* Directions *
From the forum thread on in-house versus outsourced data annotation, list every firm named as a company that big tech outsources data annotation to.

* Selected passage *

HACKER Q&A
📣 yogoism

In-house or outsourced data annotation? (2025)


While big tech often outsources data annotation to firms like Scale AI, TURING, and Mercor, companies such as Tesla and Google run in-house teams.

Which approach do you think is better for AI and robotics development, and how will this trend evolve?

Please share your data annotation insights and experiences.


  👤 PaulShin Accepted Answer ✓
Interesting question. As the founder of an AI collaboration platform (Markhub), we live and breathe this problem every day. My take is that the best approach isn't a simple choice between in-house vs. outsourced, but a hybrid model focused on the quality and context of the data.

For our foundational models (e.g., text summarization), we start with powerful base models like Gemini and fine-tune them. But the real magic happens with our proprietary data, and for that, outsourcing is not an option.

Here's our approach: Our own product, Markhub, is our primary annotation tool.

When our early users give feedback—like circling a button on a screenshot and commenting "This color is wrong"—they are, in effect, creating a perfect piece of labeled data: [Image] + [Area of Interest] + [Instruction].

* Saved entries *
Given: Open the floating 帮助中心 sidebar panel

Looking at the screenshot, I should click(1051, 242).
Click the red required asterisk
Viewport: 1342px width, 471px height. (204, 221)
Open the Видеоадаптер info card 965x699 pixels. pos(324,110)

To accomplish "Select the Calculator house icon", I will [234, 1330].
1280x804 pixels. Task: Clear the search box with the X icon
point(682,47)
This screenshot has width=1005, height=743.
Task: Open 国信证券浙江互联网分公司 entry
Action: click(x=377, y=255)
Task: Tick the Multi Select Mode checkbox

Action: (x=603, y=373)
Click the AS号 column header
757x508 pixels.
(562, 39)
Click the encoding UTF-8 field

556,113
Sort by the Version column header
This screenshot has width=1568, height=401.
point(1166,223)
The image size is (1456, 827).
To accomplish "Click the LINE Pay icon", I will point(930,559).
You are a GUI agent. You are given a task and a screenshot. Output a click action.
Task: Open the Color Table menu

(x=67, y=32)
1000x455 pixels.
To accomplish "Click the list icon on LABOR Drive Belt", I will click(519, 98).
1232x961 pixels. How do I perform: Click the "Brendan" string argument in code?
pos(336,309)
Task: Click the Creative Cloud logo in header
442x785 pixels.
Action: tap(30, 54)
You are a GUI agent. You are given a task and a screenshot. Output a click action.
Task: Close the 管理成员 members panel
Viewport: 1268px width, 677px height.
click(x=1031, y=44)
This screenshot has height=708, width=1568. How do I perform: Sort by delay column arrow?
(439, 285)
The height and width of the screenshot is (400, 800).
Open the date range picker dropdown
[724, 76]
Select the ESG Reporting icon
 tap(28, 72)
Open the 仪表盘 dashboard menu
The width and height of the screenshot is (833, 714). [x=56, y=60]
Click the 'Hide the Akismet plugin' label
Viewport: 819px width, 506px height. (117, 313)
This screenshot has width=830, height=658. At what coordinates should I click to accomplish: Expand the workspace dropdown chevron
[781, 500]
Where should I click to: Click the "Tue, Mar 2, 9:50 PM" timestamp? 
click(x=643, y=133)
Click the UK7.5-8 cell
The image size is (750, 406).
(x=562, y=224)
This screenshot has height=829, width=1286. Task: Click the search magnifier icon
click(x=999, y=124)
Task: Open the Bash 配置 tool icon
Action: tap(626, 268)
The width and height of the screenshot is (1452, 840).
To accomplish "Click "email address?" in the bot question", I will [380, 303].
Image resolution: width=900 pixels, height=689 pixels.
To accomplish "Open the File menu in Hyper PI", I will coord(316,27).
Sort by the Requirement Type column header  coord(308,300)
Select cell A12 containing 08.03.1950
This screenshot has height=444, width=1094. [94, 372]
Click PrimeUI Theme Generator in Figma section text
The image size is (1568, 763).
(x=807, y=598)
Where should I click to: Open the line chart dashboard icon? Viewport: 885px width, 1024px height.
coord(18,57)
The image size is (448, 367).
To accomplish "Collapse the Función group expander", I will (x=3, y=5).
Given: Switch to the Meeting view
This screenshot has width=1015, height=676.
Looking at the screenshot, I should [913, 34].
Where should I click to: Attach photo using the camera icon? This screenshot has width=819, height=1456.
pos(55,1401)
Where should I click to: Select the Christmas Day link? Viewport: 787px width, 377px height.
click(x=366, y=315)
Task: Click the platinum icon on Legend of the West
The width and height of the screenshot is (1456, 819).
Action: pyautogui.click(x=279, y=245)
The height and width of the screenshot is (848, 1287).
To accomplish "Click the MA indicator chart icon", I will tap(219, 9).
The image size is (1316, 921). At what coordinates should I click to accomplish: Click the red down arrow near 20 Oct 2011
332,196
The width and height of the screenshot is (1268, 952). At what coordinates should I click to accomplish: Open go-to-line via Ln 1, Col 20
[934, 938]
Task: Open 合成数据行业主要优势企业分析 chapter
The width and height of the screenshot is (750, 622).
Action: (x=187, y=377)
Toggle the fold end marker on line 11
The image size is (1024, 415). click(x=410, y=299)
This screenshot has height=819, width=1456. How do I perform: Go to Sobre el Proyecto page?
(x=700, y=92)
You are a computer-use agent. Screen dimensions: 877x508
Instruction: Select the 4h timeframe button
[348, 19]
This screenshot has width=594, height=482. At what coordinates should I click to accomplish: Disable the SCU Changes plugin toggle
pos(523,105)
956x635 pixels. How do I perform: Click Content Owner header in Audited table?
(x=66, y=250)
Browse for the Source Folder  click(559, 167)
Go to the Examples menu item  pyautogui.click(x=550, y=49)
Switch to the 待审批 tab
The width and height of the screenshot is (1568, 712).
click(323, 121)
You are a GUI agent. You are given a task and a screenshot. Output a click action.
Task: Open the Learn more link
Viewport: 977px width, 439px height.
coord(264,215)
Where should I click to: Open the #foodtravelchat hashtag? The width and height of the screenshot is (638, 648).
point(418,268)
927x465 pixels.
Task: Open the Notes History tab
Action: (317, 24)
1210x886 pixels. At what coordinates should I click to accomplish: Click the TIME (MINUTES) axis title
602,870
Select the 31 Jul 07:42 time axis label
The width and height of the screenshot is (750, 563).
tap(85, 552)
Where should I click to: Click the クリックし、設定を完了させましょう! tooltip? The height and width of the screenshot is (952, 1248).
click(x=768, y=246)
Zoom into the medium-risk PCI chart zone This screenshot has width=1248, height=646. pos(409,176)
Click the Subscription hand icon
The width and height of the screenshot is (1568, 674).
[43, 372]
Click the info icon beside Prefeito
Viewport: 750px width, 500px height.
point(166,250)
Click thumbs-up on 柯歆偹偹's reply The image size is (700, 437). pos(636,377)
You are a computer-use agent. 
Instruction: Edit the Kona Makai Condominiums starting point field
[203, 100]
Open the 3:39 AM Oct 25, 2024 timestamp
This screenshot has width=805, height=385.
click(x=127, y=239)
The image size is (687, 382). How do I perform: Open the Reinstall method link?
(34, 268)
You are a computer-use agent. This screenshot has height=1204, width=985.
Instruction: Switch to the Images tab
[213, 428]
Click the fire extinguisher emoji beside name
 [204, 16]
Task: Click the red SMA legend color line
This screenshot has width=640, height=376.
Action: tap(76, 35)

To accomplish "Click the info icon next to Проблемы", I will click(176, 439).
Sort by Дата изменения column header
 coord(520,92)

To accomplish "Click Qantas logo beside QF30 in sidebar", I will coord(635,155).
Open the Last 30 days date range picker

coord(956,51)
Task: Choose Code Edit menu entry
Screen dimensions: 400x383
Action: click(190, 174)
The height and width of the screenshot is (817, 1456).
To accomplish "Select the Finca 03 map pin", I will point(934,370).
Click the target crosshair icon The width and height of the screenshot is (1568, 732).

* Answer section *
Scale AI, TURING, Mercor